» Stated goal: Reproduce the listing below word for word, leaving out the pictures.

» Records for processing:

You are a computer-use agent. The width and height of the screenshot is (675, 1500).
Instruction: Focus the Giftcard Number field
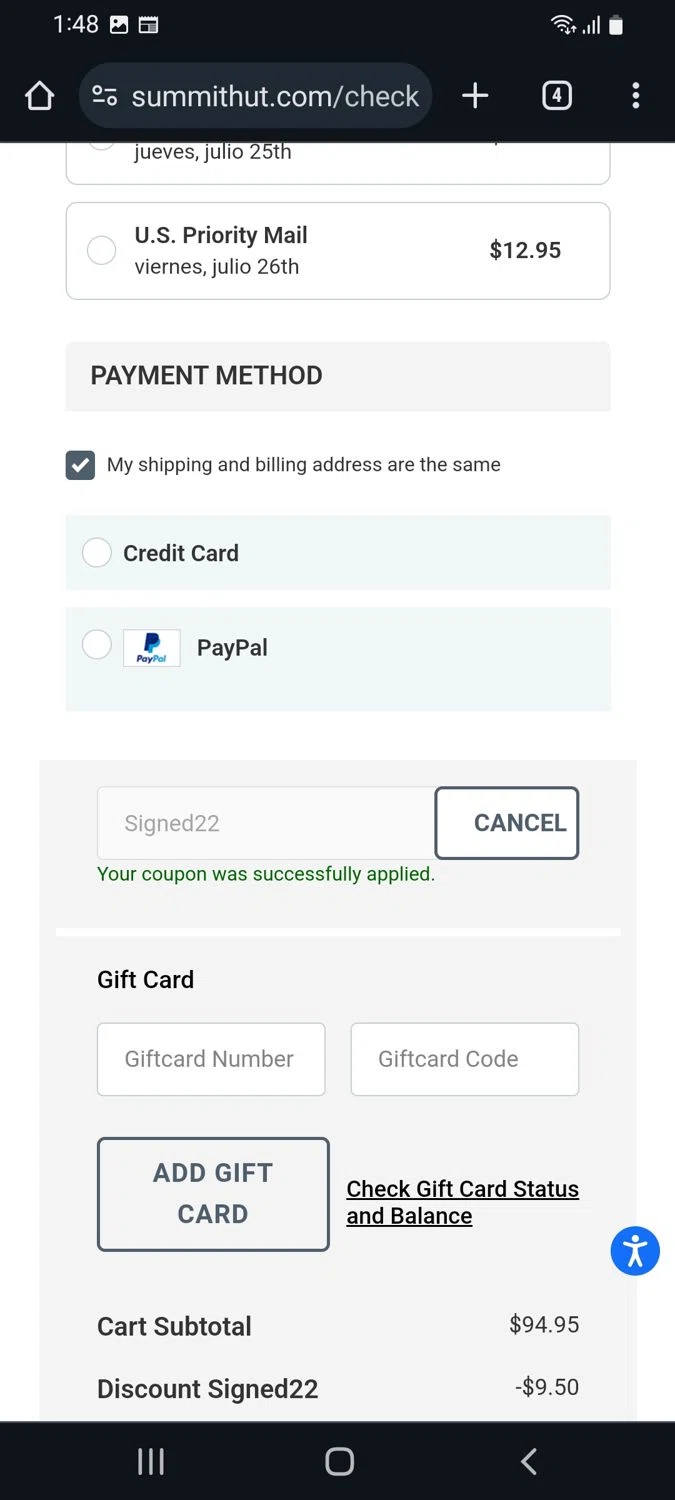click(211, 1059)
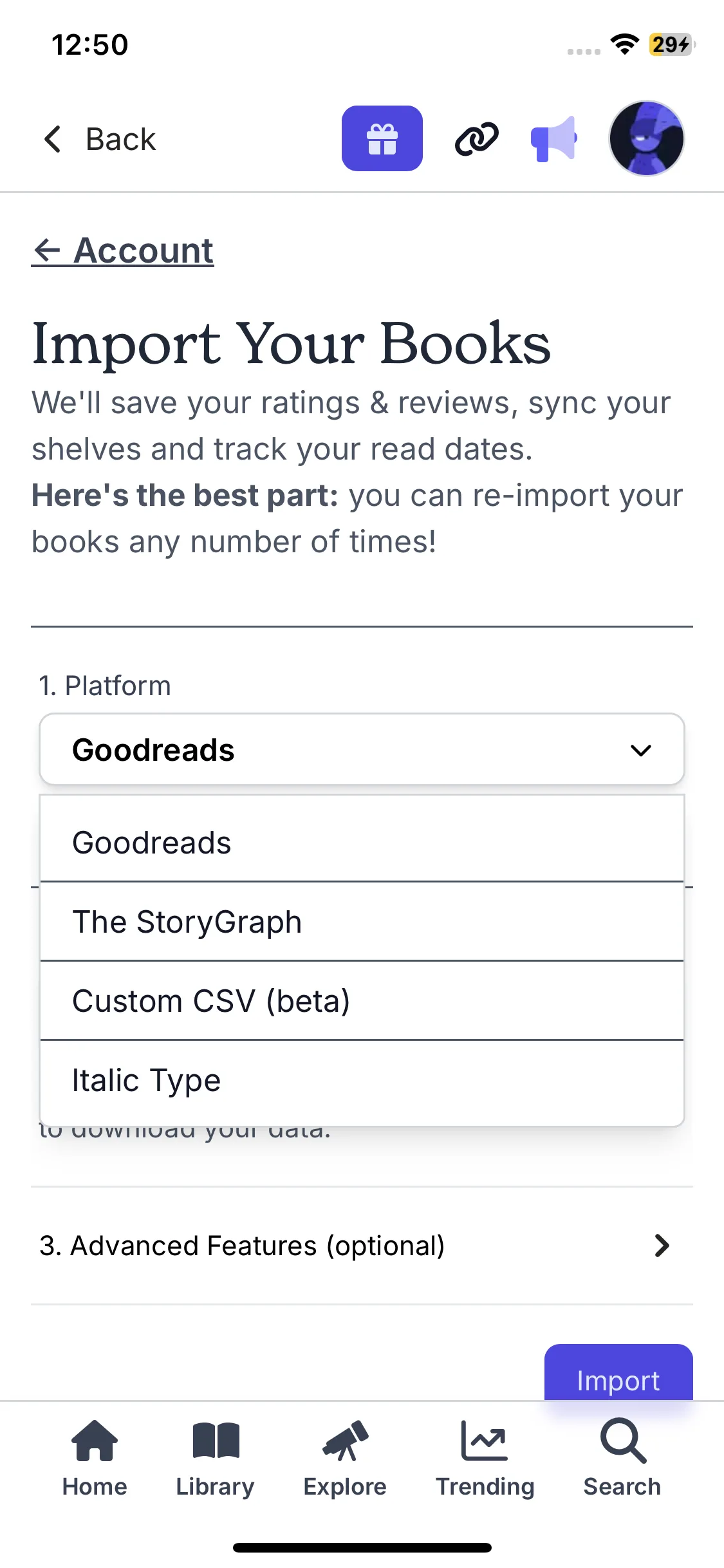Go to Home tab
Image resolution: width=724 pixels, height=1568 pixels.
[95, 1458]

» Worked answer:
You are a computer-use agent. The width and height of the screenshot is (675, 1500).
Instruction: Focus the Giftcard Number field
click(211, 1059)
Go to Home tab
Image resolution: width=724 pixels, height=1568 pixels.
[95, 1458]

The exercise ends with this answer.